En effet, ils se sont emballés. +72 messages, il va me falloir quelques minutes pour rattraper tout ça…
Même en hors ligne, je peux consulter une partie. Leurs réactions jonglent entre inquiétude et impatience, énervement et surprise. La probabilité les laisse sans voix.

De : Sarah ~ Rafale
Venez on y va. « Salut Maxime, tu te souviens de nous ? On va jouer un petit jeu, on te met dans la cave attaché et tu fais un escape game avec ton idiote de meuf ».

Je souris au clin d’œil : lors de mon déménagement express, géré d’une main de maître grâce à mes cinq plus fidèles alliés, ils avaient soumis l’idée de cacher mon double de clefs, histoire de marquer le coup au retour de Maxime.

Entre autres visualisation sadiques ou drôles, qui, à défaut d’être exécutées, ont su me dérider et me faire dédramatiser.
Avec du recul, j’aurais adoré qu’il mange sur une table dont on aurait scié ma « part », qu’il perde une heure à enlever le papier toilette mouillé sur les meubles restants, qu’il prenne un an à retirer l’odeur de sardine mise dans la machine à laver, qu’il ait les luminaires mais pas les ampoules, les fourchettes mais pas les couteaux, qu’il trouve du poil à gratter dans chaque textile de l’appartement.

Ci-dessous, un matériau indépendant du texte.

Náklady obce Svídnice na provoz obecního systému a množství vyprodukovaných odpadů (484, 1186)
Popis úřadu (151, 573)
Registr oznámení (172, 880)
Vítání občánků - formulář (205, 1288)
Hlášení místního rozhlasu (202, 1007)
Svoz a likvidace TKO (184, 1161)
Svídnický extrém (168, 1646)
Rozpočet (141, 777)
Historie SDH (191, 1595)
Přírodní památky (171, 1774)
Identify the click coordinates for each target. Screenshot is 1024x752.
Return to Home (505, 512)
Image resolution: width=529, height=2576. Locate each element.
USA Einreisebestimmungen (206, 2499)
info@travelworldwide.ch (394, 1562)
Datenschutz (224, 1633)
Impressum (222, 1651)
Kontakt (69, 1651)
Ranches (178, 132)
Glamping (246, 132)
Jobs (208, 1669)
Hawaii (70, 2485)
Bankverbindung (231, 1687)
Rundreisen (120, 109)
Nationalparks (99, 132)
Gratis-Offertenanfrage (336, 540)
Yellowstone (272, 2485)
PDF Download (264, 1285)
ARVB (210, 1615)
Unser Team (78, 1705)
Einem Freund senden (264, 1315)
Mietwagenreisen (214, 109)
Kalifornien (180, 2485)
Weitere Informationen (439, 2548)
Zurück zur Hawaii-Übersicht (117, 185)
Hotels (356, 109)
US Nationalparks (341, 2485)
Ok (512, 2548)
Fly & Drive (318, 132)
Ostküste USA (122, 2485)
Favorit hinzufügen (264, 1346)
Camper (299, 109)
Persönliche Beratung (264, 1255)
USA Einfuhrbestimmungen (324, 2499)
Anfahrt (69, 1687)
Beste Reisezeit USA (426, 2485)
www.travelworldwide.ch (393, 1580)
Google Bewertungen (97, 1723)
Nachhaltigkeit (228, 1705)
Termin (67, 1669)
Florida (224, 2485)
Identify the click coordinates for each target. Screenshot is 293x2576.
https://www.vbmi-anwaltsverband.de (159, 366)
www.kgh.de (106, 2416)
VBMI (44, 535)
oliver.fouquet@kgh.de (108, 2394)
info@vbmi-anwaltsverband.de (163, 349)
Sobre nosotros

Mais j’étais trop pressée de vivre ma vie, trop peu envieuse de lui accorder encore plus de temps que les années qu’il m’avait déjà fait perdre.

Car autant avant je relativisais, autant ce soir me convainc que si : c’était des moments gaspillés, une jeunesse gâchée.

De : Clément ~ Lockheed
Les routes sont bloquées, c’est ça le hic, sinon elle serait pas encore là-bas.

De : Sarah ~ Rafale
Merci, monsieur premier degré, toujours fun de discuter avec toi.

De : Killian ~ Phénix
Vous pensez qu’elle est toujours en vie, d’ailleurs ?

De : Sarah ~ Rafale
Elle oui, mais l’asticot amputé qui lui sert d’ex, je sais pas.

De : Pénélope ~ Atlas
On va renommer Cléo « coccinelle », c’est pas possible d’avoir autant de malchance. Courage, ma belle.

De : Marie ~ Pilatus
Entre les sept fléaux du monde et Maxime, quel est le pire à supporter ?

Puis, ils me posent chacun la question de mon état.